Menghanyutkan Kenangan

Belum lama ini diriku berkesempatan melakukan observasi di Gunungkidul untuk riset pribadi. Pagi hari aku diajak teman untuk menemani anak-anak SD jalan-jalan keliling desa. Musim kemarau, sejauh mata memandang hanya ada batu dan pohon yang meranggas, didukung alam Gunungkidul yang memang demikian.
 
Aku melihat rombongan di depan sedang berhenti di jembatan desa. Karena penasaran aku ikut nimbrung di keramaian. Seorang anak menangis karena botolnya jatuh ke sungai karena disenggol temannya.
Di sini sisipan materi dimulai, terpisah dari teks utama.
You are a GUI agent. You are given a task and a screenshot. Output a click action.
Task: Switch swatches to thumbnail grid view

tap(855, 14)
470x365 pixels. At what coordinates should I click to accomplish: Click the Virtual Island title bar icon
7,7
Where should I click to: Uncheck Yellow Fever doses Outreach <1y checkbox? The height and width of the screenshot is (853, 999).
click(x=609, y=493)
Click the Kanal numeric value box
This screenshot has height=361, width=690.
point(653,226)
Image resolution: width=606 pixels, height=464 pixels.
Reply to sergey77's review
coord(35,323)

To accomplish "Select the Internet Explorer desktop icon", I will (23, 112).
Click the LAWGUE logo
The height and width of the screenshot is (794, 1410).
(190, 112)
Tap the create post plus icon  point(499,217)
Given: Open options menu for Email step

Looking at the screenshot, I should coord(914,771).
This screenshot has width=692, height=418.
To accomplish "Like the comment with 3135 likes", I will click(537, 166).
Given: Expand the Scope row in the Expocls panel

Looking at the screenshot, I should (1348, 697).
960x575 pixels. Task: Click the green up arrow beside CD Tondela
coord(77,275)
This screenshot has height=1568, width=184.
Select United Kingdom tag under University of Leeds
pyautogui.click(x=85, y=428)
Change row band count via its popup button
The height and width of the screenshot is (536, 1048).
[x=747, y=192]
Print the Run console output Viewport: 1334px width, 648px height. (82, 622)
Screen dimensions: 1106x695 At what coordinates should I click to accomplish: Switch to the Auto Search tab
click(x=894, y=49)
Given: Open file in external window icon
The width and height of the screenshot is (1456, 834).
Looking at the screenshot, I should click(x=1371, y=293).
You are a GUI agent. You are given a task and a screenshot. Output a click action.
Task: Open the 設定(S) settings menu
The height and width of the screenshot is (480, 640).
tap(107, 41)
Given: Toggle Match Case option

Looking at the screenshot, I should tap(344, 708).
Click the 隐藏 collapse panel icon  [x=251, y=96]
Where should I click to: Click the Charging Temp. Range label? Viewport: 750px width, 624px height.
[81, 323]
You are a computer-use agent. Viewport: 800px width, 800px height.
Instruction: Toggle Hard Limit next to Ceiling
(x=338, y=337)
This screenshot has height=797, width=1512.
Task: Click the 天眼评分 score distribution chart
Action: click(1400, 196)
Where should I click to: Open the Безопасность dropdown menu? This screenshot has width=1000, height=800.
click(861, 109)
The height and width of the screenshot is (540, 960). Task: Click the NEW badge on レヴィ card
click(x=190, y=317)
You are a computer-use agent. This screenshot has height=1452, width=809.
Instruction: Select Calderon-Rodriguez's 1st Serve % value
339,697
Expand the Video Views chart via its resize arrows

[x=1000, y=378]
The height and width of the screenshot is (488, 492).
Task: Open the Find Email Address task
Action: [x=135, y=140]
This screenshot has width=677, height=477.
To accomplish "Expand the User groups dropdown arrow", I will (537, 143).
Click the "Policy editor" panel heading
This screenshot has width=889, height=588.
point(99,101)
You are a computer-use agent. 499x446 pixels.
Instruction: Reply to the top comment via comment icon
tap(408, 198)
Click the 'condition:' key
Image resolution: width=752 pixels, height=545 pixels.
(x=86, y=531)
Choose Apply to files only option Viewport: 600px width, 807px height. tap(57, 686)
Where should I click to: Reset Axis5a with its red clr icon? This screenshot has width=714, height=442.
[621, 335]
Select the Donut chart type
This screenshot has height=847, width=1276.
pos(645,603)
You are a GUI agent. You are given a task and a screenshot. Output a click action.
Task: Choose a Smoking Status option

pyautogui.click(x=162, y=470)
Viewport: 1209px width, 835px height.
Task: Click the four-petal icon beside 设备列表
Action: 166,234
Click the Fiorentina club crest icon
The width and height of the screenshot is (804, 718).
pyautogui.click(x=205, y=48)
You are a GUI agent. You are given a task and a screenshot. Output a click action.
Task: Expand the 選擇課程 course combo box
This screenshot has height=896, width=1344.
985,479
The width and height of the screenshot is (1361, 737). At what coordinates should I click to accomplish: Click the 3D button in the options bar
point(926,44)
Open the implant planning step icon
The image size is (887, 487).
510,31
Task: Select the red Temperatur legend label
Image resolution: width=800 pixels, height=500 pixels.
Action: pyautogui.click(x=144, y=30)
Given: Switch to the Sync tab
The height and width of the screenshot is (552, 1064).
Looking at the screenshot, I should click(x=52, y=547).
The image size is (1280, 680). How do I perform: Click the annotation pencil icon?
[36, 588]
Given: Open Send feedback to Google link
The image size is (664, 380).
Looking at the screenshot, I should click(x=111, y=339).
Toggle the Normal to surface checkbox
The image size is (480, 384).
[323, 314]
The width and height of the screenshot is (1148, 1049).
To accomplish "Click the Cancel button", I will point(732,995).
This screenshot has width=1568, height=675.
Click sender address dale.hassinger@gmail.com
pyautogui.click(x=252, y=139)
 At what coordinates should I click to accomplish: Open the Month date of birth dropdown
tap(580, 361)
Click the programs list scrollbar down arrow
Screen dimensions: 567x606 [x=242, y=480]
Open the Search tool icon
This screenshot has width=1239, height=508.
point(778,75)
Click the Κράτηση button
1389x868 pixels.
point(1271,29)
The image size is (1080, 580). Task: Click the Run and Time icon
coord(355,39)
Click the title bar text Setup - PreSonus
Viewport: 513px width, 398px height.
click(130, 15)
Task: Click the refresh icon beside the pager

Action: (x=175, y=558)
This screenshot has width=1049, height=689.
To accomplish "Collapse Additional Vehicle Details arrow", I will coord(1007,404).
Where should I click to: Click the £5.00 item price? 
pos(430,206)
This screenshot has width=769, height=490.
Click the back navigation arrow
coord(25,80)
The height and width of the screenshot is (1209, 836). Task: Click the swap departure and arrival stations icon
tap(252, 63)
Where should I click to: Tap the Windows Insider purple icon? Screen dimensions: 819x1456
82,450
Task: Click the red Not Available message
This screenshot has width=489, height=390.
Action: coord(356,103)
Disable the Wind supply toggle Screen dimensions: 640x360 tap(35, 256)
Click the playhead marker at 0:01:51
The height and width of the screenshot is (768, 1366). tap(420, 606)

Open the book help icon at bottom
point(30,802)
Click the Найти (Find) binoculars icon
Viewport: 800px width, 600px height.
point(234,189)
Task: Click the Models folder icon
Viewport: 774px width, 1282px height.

Ibu guru mengomeli karena jengkel peringatannya tidak diindahkan
“Sudah dibilangin toh. Kalau di jembatan jangan inguk-inguk, jatuh kan botolnya,” seru bu guru. Ibu guru masih melanjutkan omelannya sambil memberi perintah pada anak yang menjatuhkan botol minuman temannya. Aku kaget.Sungai atau kali itu sungguh dalam, walaupun sedang kering.
 
“Sudahlah, Bu. ‘Kan Cuma botol, kasihan anaknya kok disuruh turun, apa tidak bahaya?” aku tidak tahan untuk tidak berkomentar.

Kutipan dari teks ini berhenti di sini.